Aim of the task. Reproduce each of the rows below word for word, line by line.

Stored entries
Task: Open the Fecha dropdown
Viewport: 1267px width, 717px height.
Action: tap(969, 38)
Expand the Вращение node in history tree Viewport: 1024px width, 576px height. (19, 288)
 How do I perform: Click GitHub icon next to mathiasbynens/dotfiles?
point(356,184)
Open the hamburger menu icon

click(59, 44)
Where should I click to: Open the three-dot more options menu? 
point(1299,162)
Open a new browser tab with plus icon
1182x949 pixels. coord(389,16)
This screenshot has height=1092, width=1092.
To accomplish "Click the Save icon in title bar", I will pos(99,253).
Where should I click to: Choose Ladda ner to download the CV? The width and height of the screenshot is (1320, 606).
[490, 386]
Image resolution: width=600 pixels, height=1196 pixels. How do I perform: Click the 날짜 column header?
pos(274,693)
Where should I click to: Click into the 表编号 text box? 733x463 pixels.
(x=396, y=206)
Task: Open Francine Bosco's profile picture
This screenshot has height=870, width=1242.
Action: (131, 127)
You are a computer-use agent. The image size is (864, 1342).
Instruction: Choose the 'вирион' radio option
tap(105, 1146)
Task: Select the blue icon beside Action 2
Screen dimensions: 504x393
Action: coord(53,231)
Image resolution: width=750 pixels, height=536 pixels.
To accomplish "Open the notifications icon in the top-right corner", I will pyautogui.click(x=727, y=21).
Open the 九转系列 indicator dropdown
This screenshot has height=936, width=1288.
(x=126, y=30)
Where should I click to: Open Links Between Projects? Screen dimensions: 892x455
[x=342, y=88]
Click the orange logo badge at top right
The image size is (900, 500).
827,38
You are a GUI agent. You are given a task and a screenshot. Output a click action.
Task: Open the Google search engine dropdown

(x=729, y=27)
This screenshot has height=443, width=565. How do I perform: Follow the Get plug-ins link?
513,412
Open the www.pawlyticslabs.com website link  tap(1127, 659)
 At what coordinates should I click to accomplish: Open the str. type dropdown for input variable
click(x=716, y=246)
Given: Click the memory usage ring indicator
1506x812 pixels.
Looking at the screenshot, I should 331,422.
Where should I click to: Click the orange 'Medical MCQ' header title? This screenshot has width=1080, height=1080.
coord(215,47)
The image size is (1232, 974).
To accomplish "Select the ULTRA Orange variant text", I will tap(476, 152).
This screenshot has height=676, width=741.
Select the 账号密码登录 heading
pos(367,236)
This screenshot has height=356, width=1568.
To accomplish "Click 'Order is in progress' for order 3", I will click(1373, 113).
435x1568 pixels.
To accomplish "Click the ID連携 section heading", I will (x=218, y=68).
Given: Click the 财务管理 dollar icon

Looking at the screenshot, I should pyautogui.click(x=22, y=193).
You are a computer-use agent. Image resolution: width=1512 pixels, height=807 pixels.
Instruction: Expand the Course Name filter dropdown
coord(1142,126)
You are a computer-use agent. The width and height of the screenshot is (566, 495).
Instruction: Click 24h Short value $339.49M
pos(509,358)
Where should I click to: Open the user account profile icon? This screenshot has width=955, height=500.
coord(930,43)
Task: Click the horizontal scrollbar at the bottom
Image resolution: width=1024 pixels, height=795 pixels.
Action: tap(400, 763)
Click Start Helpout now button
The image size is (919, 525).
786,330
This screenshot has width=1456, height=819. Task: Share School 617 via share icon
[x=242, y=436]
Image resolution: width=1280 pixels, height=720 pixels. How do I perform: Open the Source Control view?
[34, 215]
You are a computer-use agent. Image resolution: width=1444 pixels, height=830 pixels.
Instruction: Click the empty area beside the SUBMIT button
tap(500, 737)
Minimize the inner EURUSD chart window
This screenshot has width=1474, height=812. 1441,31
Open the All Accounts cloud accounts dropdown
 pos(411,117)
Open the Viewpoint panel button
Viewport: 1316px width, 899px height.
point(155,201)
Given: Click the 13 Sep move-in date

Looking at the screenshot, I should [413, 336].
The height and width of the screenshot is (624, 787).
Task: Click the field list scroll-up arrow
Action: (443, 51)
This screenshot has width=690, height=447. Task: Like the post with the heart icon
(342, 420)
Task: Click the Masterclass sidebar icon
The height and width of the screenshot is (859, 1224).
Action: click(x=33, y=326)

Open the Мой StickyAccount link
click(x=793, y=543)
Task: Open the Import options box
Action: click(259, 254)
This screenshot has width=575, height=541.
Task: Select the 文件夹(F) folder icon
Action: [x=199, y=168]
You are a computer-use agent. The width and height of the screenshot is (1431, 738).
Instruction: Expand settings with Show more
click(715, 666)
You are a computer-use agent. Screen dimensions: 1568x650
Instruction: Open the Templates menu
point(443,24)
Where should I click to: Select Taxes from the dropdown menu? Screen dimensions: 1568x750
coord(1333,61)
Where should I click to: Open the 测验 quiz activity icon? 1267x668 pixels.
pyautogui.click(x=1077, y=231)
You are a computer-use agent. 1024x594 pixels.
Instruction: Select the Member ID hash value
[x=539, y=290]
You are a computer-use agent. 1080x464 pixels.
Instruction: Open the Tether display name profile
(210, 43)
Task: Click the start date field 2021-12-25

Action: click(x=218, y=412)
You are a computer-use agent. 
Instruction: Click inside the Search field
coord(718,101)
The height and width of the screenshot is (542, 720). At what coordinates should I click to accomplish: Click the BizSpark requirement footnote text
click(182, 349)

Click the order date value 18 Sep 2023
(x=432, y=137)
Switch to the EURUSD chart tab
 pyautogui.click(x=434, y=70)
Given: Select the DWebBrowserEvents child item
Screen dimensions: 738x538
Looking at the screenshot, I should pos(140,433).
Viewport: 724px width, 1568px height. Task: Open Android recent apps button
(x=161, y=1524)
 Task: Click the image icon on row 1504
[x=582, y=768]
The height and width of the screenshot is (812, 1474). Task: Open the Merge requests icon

Written solution.
Task: Open the Fecha dropdown
Viewport: 1267px width, 717px height.
Action: tap(969, 38)
Expand the Вращение node in history tree Viewport: 1024px width, 576px height. (19, 288)
 How do I perform: Click GitHub icon next to mathiasbynens/dotfiles?
point(356,184)
Open the hamburger menu icon

click(59, 44)
Where should I click to: Open the three-dot more options menu? 
point(1299,162)
Open a new browser tab with plus icon
1182x949 pixels. coord(389,16)
This screenshot has height=1092, width=1092.
To accomplish "Click the Save icon in title bar", I will pos(99,253).
Where should I click to: Choose Ladda ner to download the CV? The width and height of the screenshot is (1320, 606).
[490, 386]
Image resolution: width=600 pixels, height=1196 pixels. How do I perform: Click the 날짜 column header?
pos(274,693)
Where should I click to: Click into the 表编号 text box? 733x463 pixels.
(x=396, y=206)
Task: Open Francine Bosco's profile picture
This screenshot has height=870, width=1242.
Action: (131, 127)
You are a computer-use agent. The image size is (864, 1342).
Instruction: Choose the 'вирион' radio option
tap(105, 1146)
Task: Select the blue icon beside Action 2
Screen dimensions: 504x393
Action: coord(53,231)
Image resolution: width=750 pixels, height=536 pixels.
To accomplish "Open the notifications icon in the top-right corner", I will pyautogui.click(x=727, y=21).
Open the 九转系列 indicator dropdown
This screenshot has height=936, width=1288.
(x=126, y=30)
Where should I click to: Open Links Between Projects? Screen dimensions: 892x455
[x=342, y=88]
Click the orange logo badge at top right
The image size is (900, 500).
827,38
You are a GUI agent. You are given a task and a screenshot. Output a click action.
Task: Open the Google search engine dropdown

(x=729, y=27)
This screenshot has height=443, width=565. How do I perform: Follow the Get plug-ins link?
513,412
Open the www.pawlyticslabs.com website link  tap(1127, 659)
 At what coordinates should I click to accomplish: Open the str. type dropdown for input variable
click(x=716, y=246)
Given: Click the memory usage ring indicator
1506x812 pixels.
Looking at the screenshot, I should 331,422.
Where should I click to: Click the orange 'Medical MCQ' header title? This screenshot has width=1080, height=1080.
coord(215,47)
The image size is (1232, 974).
To accomplish "Select the ULTRA Orange variant text", I will tap(476, 152).
This screenshot has height=676, width=741.
Select the 账号密码登录 heading
pos(367,236)
This screenshot has height=356, width=1568.
To accomplish "Click 'Order is in progress' for order 3", I will click(1373, 113).
435x1568 pixels.
To accomplish "Click the ID連携 section heading", I will (x=218, y=68).
Given: Click the 财务管理 dollar icon

Looking at the screenshot, I should pyautogui.click(x=22, y=193).
You are a computer-use agent. Image resolution: width=1512 pixels, height=807 pixels.
Instruction: Expand the Course Name filter dropdown
coord(1142,126)
You are a computer-use agent. The width and height of the screenshot is (566, 495).
Instruction: Click 24h Short value $339.49M
pos(509,358)
Where should I click to: Open the user account profile icon? This screenshot has width=955, height=500.
coord(930,43)
Task: Click the horizontal scrollbar at the bottom
Image resolution: width=1024 pixels, height=795 pixels.
Action: tap(400, 763)
Click Start Helpout now button
The image size is (919, 525).
786,330
This screenshot has width=1456, height=819. Task: Share School 617 via share icon
[x=242, y=436]
Image resolution: width=1280 pixels, height=720 pixels. How do I perform: Open the Source Control view?
[34, 215]
You are a computer-use agent. Image resolution: width=1444 pixels, height=830 pixels.
Instruction: Click the empty area beside the SUBMIT button
tap(500, 737)
Minimize the inner EURUSD chart window
This screenshot has width=1474, height=812. 1441,31
Open the All Accounts cloud accounts dropdown
 pos(411,117)
Open the Viewpoint panel button
Viewport: 1316px width, 899px height.
point(155,201)
Given: Click the 13 Sep move-in date

Looking at the screenshot, I should [413, 336].
The height and width of the screenshot is (624, 787).
Task: Click the field list scroll-up arrow
Action: (443, 51)
This screenshot has width=690, height=447. Task: Like the post with the heart icon
(342, 420)
Task: Click the Masterclass sidebar icon
The height and width of the screenshot is (859, 1224).
Action: click(x=33, y=326)

Open the Мой StickyAccount link
click(x=793, y=543)
Task: Open the Import options box
Action: click(259, 254)
This screenshot has width=575, height=541.
Task: Select the 文件夹(F) folder icon
Action: [x=199, y=168]
You are a computer-use agent. The width and height of the screenshot is (1431, 738).
Instruction: Expand settings with Show more
click(715, 666)
You are a computer-use agent. Screen dimensions: 1568x650
Instruction: Open the Templates menu
point(443,24)
Where should I click to: Select Taxes from the dropdown menu? Screen dimensions: 1568x750
coord(1333,61)
Where should I click to: Open the 测验 quiz activity icon? 1267x668 pixels.
pyautogui.click(x=1077, y=231)
You are a computer-use agent. 1024x594 pixels.
Instruction: Select the Member ID hash value
[x=539, y=290]
You are a computer-use agent. 1080x464 pixels.
Instruction: Open the Tether display name profile
(210, 43)
Task: Click the start date field 2021-12-25

Action: click(x=218, y=412)
You are a computer-use agent. 
Instruction: Click inside the Search field
coord(718,101)
The height and width of the screenshot is (542, 720). At what coordinates should I click to accomplish: Click the BizSpark requirement footnote text
click(182, 349)

Click the order date value 18 Sep 2023
(x=432, y=137)
Switch to the EURUSD chart tab
 pyautogui.click(x=434, y=70)
Given: Select the DWebBrowserEvents child item
Screen dimensions: 738x538
Looking at the screenshot, I should pos(140,433).
Viewport: 724px width, 1568px height. Task: Open Android recent apps button
(x=161, y=1524)
 Task: Click the image icon on row 1504
[x=582, y=768]
The height and width of the screenshot is (812, 1474). Task: Open the Merge requests icon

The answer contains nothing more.